Why can't "career women" just be women?

A New York Times writer poses the question, but the answer isn't so simple

By Mary Elizabeth Williams

Senior Writer

Published July 9, 2010 7:10PM (EDT)

Early Friday afternoon, New York Times writer Jodi Kantor laid down a challenge via her Twitter feed. "Dear fellow journalists," she implored, "can we stop referring to women who work as 'career women'? 60% of U.S. females 16 and older are in the labor force."

I think I've got this one!

Ma'am, I will only too gladly stop using the term "career women" -- with all its vaguely spinsterish, Tiger Lady connotations -- when I no longer have to. Because, even now, it hasn't yet penetrated enough skulls that you can have a uterus and passion for your trade. And that's the beauty of the word "career": the way it acknowledges that you're not just clocking in to support yourself, that you actually give a damn about how you earn your paycheck, that you're in it for the long haul.

I'll give up the term when people who know nothing about my own 20-plus years paying dues and busting my ass stop assuming it all pales in comparison to "the best job in the world": motherhood.
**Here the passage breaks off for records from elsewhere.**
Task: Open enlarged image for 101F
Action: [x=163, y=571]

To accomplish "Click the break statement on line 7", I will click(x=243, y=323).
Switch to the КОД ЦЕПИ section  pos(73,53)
When women stop telling their pregnant friends they're never going to want to go back to work after they see their babies. When my kids' school puts their father on the contact list. When it stops guilt-tripping me every time I can't chaperone a field trip or come in for a class birthday party. When I stop overcompensating by making a hundred cupcakes for the bake sale. When the world stops assuming that women work out of financial necessity and men do it out of a hunger for achievement. When it gets that there's nothing unnatural or unfeminine about ambition. When we're no longer earning 77 percent of what our male counterparts do.
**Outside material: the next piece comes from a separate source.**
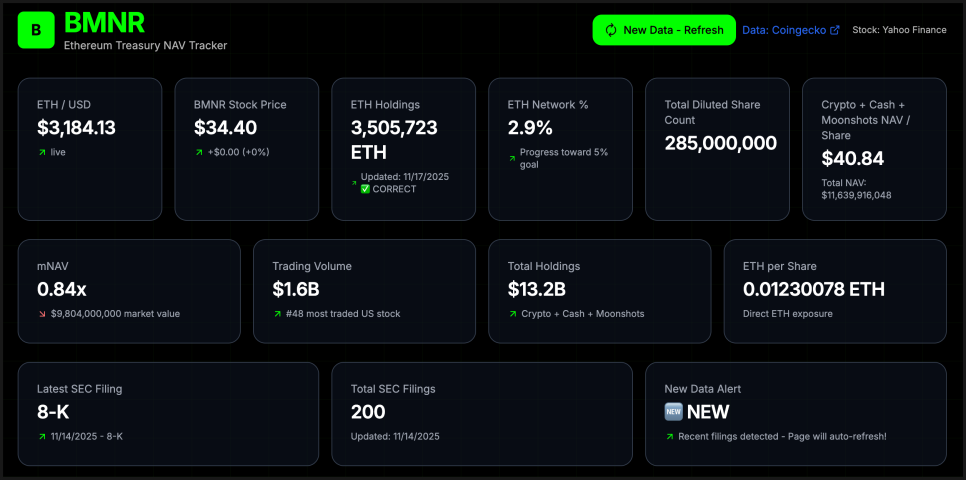This screenshot has height=480, width=966.
Task: Click the ETH per Share card
Action: pyautogui.click(x=835, y=291)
I would love to just be a woman, to have the fact that I'm an able-bodied adult be enough for people to assume I have a livelihood -- one of which I am proud. But there are so many other ways we primarily pigeonhole women, and too often they're solely by their relationships to others. We call them wives and mothers and if they're neither we furrow our brows and write books about how they can  land a man. So I don't mind defining myself or any other female in relation to vocation. Because maybe if we keep putting those two words together often enough, "career women" will stop sounding like a criticism and more like something else, something our daughters can aspire to become.